Given the recent uptick in political uncertainty and subsequent downgrades of South Africa’s long-term foreign currency sovereign debt rating by S&P Global Ratings and Fitch Ratings, South Africa now faces the possibility of a deteriorating economic environment over the medium term.
Professional services firm Deloitte surveyed a cross-section of restructuring specialists in South Africa to to gauge their expectations for the next 12 months.
And while they expect an improved economic environment in 2017, they have pinpointed a number of reasons for concern in the local economy.
Deloitte’s Restructuring Outlook 2017 survey questioned a mix of commercial banks (24%), development finance institutions (11%), lawyers (31%), business rescue practitioners (17%), and academia and other key professionals (17%).
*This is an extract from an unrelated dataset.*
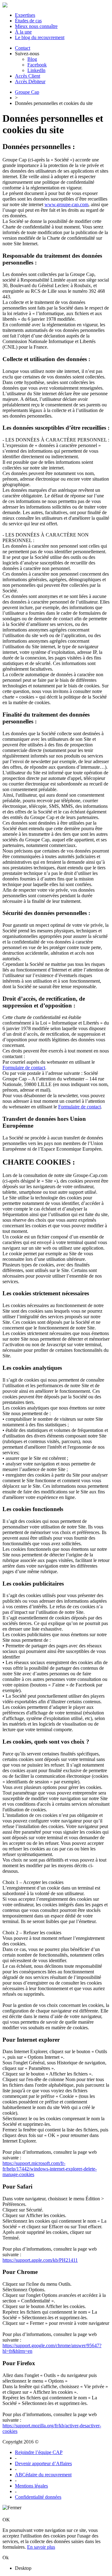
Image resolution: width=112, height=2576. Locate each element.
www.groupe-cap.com (66, 204)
In terms of the outlook for 2017, 57.1% of respondents believe that the local economy will return to growth in the coming year. However, the respondents sited a number of reasons for concern over the coming year.
Political uncertainty, cited as a key area of concern in last year’s survey, has increased over the last 12 months.
Reasons for concern over the next 12 months
Factors such as the findings of the Public Protector’s State of Capture Report, increasingly frequent motions of no confidence in the South African President being tabled in Parliament, this year’s State of the Nation Address, policy uncertainty (including further cabinet reshuffles) and the ongoing corruption charges and legal allegations faced by the President, all lead to decreased foreign and local investor confidence, Deloitte said.
The Development Finance Institution has warned that low growth is likely “until the overall political noise is sorted out”.
A key factor in respondents’ concerns about South Africa’s economy is the level of FDI (39.3%; 2016: 3.0%) – itself affected by political uncertainty.
One in four (39.3%) respondents also raise concerns about the appetite of local corporates to invest (2016: 12.1%). Similar to FDI, local investment too is impacted by an uncertain political environment.
Deloitte noted that this sentiment is consistent with the RMB/Bureau for Economic Research Business Confidence Index which has shown that confidence has been below the neutral 50-point mark for more than two years; hitting a low point in the second quarter of 2016 at 32, before recovering to 40 in the first quarter of 2017.
“The high level of cash held on the balance sheets of the top companies listed on the JSE supports this view,” it said.
The report noted the rand’s continued volatility, as seen by its sharp decline after the political upheaval on 30 March 2017. However, there has been a reduction in concerns around its volatility by respondents from 39.4% in 2016 to 21.4% in 2017.